* _Work order_: What lines of the data below include the word "agent"? Report them by copying each.

* _Input records_:
.....

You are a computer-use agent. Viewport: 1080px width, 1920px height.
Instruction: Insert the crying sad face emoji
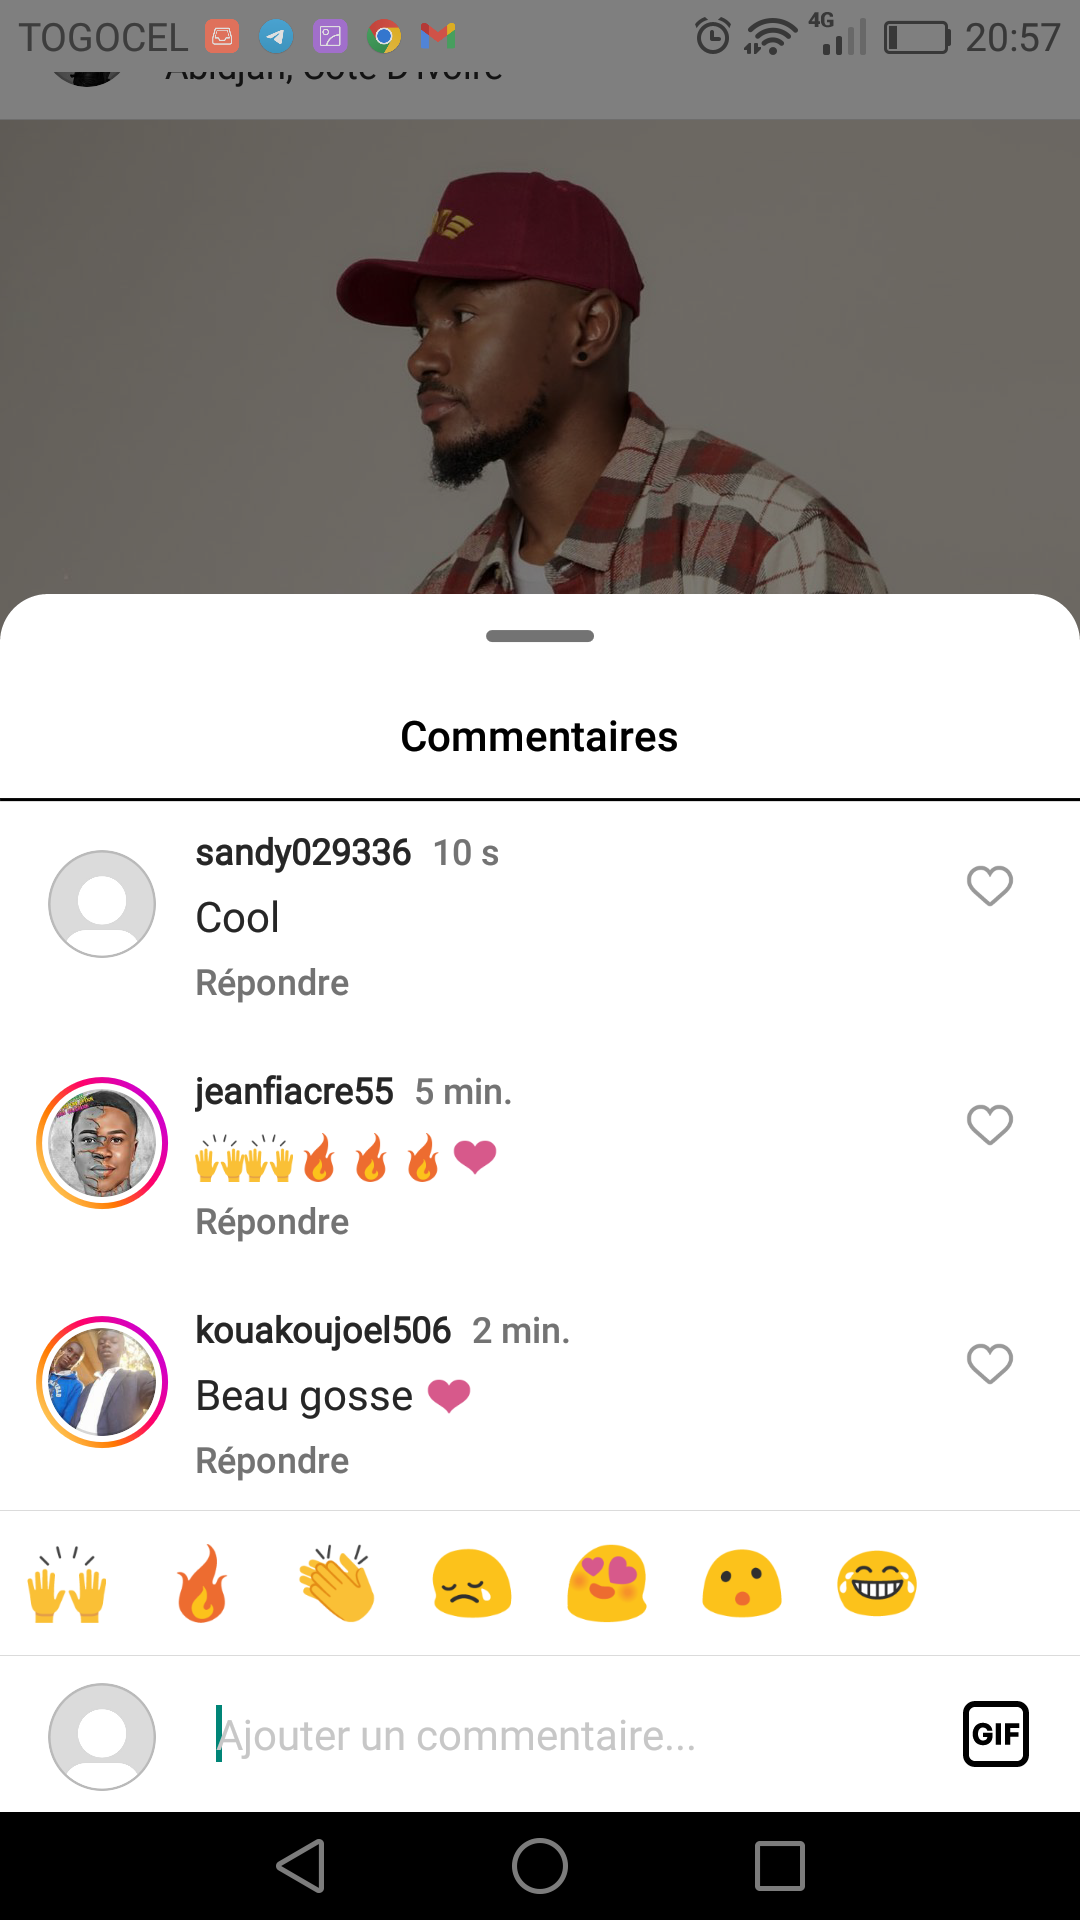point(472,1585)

.....

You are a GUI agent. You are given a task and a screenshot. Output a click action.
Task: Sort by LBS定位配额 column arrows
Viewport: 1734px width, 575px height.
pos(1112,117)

.....

* _Completed task_:
You are a computer-use agent. Viewport: 1080px width, 1920px height.
You are a GUI agent. You are given a task and a screenshot. Output a click action.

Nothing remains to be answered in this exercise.